Yeah. No, very, very exciting application. Can you run through the details of the STK-002 OSPREY trial? What are the specific metrics that you're going to be looking at, visual function, etc.? And when can we see data from that trial?
So much of the design of that trial was based on a natural history study that's going on right now that we enrolled 48 patients across a broad age range from 6 all the way up to 60 years of age. And those patients are now going to be followed for two years. We have over a dozen different assessments of visual function and eye structure in that study. That's been very informative to us in terms of what are the best assessments potentially used in an interventional trial. One of the more exciting ones is a way to actually directly measure visual—I'm sorry—mitochondrial function through a visual assessment.
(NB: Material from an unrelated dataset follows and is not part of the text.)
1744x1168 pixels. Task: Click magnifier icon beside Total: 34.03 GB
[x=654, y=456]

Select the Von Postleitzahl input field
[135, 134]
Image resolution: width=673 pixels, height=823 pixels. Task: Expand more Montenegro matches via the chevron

So this is a non-interventional test where we can, using a color that's emitted from the mitochondria, show that there are areas in patients with ADOA that have worse mitochondrial function or more, I should say, more mitochondrial dysfunction than in healthy people. So that is a way that we can potentially track this intervention over time directly in the retina itself. So the OSPREY study is designed to incorporate some of these measures. We also can look at visual fields. So, as we mentioned, the visual fields of these patients are quite contracted. So we can look at whether this treatment that starts to expand back towards a normal range. Again, we can look at how patients can look at letters and identify letters under very different types of contrast.
We've also shown in our natural history study that that's a very sensitive way to pick up minor differences in vision in these patients. So we have a good set of tests right now that we are quite confident are going to be able to detect changes in these patients. And so the OSPREY study, which we're intending to start this year, will use those assessments to track the patients after just a single dose of the medicine.
Last question from us, Ed and Barry. What's your current cash position and cash runway expectations?
Yeah. So, as we announced in our 10-K, we ended the year with $201 million. And as you know, we had a very successful financing of $125 million recently. What we're looking at is, what is the expense for our phase III trial going to be? So we're waiting on what is the duration of the trial going to be based on our discussions, the number of patients, the endpoints that we're going to be using in the trial. And once we have all that data, I think we'll be able to give a pretty good estimate of what the cost will be and what our run rate will be. And we'll get back to you in the second half of the year with a little better guidance.
That's great. Well, thank you, Ed and Barry, for participating. And it was a very helpful discussion.
Thank you, Joey. Always a pleasure to see you.
Thanks for your time, Joey. Appreciate it.
Thanks, everyone, for joining us on the webcast. Everyone, have a good day and a good rest of the conference.